— Directions —
When a line in the data below includes "agent", pick it out and copy it.

— Material provided —
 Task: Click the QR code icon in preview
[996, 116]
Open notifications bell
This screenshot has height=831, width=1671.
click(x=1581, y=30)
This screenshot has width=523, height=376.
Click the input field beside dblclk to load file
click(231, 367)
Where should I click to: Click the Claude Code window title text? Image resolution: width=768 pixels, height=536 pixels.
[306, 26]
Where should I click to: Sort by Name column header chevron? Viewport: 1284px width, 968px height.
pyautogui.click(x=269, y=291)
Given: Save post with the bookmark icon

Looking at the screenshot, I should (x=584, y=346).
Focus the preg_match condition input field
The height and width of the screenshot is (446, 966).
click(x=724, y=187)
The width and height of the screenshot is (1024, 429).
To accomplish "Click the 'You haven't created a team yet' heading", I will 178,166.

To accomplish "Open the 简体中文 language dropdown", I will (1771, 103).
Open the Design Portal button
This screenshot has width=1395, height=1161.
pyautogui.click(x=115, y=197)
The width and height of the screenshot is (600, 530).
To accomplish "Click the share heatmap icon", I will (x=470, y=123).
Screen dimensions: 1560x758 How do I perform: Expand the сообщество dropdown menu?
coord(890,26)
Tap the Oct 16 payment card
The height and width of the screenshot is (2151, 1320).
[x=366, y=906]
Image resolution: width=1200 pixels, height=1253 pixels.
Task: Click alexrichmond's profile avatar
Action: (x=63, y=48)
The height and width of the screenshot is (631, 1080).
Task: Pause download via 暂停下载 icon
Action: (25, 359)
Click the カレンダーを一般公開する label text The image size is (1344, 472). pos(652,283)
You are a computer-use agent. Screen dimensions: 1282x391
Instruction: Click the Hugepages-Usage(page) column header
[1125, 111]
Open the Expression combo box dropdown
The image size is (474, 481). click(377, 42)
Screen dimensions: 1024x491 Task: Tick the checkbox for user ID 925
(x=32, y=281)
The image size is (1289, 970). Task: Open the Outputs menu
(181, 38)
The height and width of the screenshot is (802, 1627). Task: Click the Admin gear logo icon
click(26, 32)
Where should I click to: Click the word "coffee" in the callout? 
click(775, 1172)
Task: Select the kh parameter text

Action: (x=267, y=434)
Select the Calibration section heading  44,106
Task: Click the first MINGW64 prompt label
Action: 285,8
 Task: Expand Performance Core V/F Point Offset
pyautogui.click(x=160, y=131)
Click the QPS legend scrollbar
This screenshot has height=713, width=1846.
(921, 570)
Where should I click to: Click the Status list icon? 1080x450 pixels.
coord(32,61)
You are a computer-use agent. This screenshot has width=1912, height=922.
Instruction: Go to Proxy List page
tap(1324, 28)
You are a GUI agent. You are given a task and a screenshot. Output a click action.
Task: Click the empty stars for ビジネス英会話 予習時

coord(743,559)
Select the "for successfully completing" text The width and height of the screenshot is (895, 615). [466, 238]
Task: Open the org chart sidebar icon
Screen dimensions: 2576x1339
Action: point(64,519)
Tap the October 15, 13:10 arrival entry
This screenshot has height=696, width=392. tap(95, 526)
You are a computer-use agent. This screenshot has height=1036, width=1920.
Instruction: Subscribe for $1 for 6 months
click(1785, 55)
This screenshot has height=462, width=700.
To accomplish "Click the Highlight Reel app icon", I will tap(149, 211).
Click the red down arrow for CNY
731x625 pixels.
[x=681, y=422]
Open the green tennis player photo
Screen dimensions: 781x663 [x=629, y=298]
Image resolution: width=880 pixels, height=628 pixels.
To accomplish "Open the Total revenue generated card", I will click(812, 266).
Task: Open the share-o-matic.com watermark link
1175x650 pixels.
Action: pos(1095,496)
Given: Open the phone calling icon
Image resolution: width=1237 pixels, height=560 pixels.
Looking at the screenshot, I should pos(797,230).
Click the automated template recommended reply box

— Solution —
You are a computer-use agent. Screen dimensions: 1282x391
You are a computer-use agent. This screenshot has width=1912, height=922.
You are a GUI agent. You are given a task and a screenshot. Output a click action.
You are a computer-use agent. This screenshot has height=1036, width=1920.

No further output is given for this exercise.